Exercices militaires
En général, le nombre, les lieux et la diversité des exercices militaires américains en disent long sur la politique étrangère et de sécurité d’un pays. Les exercices sont l’un des moyens les plus importants par lesquels les armées collaborent et se coordonnent sur d’importantes questions stratégiques, tactiques et opérationnelles. Les exercices peuvent rassurer les alliés et les partenaires, normaliser les opérations, renforcer l’influence diplomatique et dissuader les adversaires. Comme le montre la figure 1, l’administration Biden a introduit de nouveaux exercices militaires dans la région indo-pacifique et en a élargi d’autres.
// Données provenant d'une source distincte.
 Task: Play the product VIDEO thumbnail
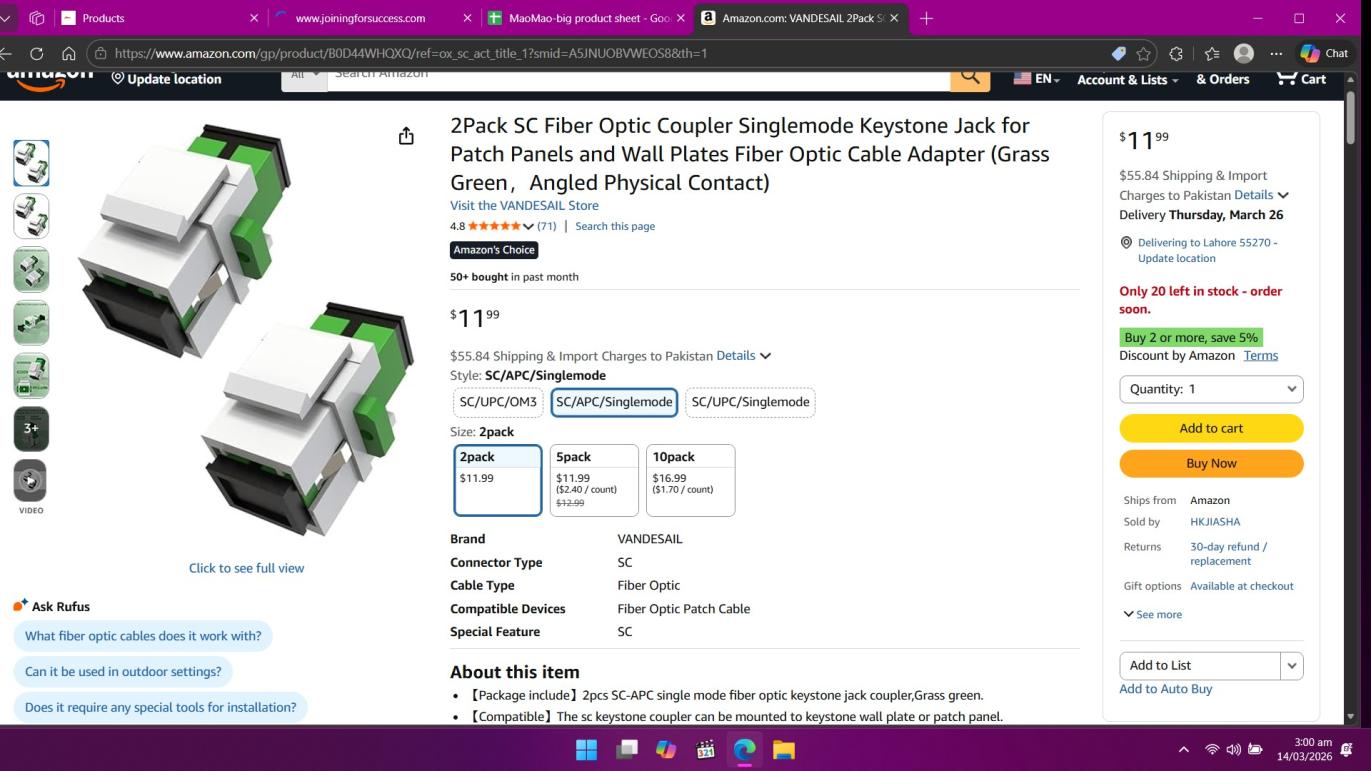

Des alliés clés tels que l’Australie et le Japon, et des partenaires émergents comme l’Inde, utilisent ces exercices pour accroitre l’interopérabilité dans des missions militaires telles que la défense aérienne, et pour compléter les politiques diplomatiques et politiques qui soutiennent des objectifs régionaux clés tels que la liberté de navigation. Et, bien entendu, ces exercices constituent un élément important de la dissuasion régionale intégrée, en rappelant aux adversaires potentiels le cout d’un conflit.